If data from the same row is needed, it is possible to use “token1[cv()]”. cv() stands for cell value of the current dimension. It is possible to calculate with those values. So instead of token1[iteration_number] we could also write “token1[cv()-1]” to fetch the value from the previous row. For iterative models I find it more convenient to stay consistent and use iteration_number instead.

This rule implements rule 1 (switch tokens) from the bubble sort logic. However it is not a 1:1 matching of rules. We can see this when looking at the next rule.

Instead the logic needs to be implemented for each column. To calculate the next position a similar case construct is needed.

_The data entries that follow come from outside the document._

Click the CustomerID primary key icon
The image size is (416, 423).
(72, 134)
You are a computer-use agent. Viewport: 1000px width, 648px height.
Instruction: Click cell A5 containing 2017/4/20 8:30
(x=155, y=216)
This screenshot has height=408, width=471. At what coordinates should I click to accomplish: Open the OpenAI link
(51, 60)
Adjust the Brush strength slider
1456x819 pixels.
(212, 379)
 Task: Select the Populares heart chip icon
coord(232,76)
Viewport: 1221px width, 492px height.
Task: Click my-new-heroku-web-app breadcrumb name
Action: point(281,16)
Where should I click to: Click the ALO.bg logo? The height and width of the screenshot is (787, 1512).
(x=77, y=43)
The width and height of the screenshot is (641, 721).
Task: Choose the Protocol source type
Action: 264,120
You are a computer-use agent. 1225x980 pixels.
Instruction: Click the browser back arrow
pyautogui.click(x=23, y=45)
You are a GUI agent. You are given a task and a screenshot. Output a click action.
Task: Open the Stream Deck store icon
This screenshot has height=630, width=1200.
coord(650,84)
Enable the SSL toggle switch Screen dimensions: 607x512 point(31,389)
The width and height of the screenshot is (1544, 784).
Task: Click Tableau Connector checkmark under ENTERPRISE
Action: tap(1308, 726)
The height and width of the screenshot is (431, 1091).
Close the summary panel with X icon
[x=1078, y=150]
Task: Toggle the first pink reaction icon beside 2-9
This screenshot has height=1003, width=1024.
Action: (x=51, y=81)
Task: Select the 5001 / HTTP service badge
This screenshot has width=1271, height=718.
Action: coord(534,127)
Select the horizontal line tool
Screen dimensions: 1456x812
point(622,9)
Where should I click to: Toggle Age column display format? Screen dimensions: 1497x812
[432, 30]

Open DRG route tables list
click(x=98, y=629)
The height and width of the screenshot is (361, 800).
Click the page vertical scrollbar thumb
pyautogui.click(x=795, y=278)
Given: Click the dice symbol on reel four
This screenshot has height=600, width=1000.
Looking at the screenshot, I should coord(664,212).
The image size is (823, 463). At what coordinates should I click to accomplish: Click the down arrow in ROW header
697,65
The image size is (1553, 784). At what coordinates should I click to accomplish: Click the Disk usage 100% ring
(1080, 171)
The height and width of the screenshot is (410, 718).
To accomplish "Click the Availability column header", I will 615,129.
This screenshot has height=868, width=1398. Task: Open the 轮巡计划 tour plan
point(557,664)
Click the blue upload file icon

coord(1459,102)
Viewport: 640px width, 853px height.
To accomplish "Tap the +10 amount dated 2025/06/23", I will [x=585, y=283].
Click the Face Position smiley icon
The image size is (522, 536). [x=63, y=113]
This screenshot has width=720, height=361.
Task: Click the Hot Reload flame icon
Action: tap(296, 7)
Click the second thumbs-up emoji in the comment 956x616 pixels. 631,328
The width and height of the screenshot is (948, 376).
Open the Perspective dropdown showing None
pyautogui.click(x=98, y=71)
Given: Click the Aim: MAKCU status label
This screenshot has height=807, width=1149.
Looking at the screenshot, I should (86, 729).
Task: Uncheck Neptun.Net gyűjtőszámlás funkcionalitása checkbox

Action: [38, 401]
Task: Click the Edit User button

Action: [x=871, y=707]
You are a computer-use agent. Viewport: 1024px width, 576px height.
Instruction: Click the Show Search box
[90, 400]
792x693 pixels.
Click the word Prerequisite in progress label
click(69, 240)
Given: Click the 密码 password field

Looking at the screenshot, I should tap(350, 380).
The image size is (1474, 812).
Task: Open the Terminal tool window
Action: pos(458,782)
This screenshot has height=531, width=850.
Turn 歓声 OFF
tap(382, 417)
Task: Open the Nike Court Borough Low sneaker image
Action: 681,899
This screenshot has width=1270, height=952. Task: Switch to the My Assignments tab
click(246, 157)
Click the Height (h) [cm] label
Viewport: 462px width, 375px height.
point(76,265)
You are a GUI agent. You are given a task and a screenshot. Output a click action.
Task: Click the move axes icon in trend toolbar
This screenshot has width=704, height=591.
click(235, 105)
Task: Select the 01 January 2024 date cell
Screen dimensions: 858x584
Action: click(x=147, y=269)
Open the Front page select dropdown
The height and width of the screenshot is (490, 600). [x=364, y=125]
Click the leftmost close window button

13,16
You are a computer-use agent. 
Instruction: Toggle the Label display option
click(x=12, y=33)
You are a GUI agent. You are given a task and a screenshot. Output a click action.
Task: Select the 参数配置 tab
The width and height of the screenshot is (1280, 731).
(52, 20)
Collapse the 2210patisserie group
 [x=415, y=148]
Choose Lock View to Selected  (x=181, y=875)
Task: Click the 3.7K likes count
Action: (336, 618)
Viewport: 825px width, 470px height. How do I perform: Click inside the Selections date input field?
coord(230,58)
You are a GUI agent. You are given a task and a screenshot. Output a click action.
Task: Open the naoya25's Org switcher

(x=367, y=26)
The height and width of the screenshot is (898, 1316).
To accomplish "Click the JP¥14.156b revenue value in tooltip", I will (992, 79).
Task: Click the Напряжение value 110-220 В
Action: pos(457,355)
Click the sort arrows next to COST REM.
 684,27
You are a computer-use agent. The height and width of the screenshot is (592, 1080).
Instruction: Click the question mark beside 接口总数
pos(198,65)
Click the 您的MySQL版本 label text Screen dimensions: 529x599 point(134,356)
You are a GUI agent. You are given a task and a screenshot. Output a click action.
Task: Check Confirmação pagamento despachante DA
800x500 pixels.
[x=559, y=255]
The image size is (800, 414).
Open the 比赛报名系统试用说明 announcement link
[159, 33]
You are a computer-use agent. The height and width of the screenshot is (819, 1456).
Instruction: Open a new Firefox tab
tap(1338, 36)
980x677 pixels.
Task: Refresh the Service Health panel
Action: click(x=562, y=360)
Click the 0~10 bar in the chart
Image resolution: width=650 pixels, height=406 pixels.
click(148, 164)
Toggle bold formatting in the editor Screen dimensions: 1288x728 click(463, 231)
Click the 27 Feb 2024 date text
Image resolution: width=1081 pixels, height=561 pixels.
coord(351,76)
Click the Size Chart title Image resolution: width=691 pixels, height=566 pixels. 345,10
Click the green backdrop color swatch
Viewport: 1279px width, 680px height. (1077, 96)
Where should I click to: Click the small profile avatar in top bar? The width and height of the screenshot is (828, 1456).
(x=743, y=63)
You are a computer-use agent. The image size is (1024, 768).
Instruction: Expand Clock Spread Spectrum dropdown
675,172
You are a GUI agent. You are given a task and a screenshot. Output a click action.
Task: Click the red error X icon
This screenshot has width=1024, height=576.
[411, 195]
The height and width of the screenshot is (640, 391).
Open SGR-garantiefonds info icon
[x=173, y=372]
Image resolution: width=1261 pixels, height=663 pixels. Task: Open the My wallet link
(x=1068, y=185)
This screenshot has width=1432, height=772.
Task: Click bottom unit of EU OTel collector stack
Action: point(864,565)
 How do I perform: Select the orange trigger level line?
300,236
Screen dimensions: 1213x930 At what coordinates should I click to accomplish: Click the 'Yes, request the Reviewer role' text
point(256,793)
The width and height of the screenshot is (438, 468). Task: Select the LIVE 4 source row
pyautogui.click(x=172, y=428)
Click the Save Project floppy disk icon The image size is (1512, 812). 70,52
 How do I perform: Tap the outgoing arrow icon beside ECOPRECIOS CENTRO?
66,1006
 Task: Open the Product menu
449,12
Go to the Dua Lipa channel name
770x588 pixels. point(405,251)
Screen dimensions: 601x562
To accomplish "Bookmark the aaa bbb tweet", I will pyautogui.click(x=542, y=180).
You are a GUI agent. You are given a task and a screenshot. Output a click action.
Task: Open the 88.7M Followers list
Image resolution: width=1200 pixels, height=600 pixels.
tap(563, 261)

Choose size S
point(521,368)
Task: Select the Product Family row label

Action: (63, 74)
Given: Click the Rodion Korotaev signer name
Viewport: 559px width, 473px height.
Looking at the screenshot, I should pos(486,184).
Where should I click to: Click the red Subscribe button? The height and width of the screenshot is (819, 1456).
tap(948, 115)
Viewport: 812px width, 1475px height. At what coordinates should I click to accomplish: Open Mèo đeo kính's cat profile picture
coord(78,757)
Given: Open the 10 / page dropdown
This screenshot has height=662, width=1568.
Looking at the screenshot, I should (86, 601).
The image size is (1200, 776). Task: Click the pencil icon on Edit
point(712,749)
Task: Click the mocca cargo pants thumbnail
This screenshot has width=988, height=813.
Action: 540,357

-- calculate next position (for token1)
ele_pos1[iteration_number+1] 
       = case
         when ele_pos1[iteration_number] = 1 then
           -- we reached first position, so go back to hwm
           hwm[iteration_number]
         when to_number(token1[iteration_number]) > to_number(token2[iteration_number]) then
           -- after a switch, move one position the the left and check there
           ele_pos1[iteration_number] - 1
         when ele_pos1[iteration_number] + 1 <= max_element[0]-1 then           -- no more switch, so go to hwm and look for next element            hwm[iteration_number]  
         else 
           -- just in case, don't do anything
           ele_pos1[iteration_number]
         end

Bubble sort rules 2-4 are implemented by a case construct.

As we can see in this example, the rules from the model clause do not match our business rules. Sometimes they do, but more often they do not.

conclusion

The Model clause can open up new ways to do solve SQL puzzles. Bubble sort is a good candidate for an iterative model.

For real world cases the Model clause is hardly maintainable. If we find a solid way to match business rules to model clause rules, then we have a good way to react to future changes of those business rules.

Sometimes model clause can provide a performance advantage, because of they way how the data is handled.

Model clause is a tool in our toolbox, although an extremely sophisticated and complex one. We need to train using this tool on a regular basis.

btw: Some of the constructs from the model clause can be rediscovered in other statements. For example the new analytic views in 12.2 also have a “dimension by” and a “measures” part. But the rules are missing (one can argue that attribute dimensions and hierarchies resemble the rules).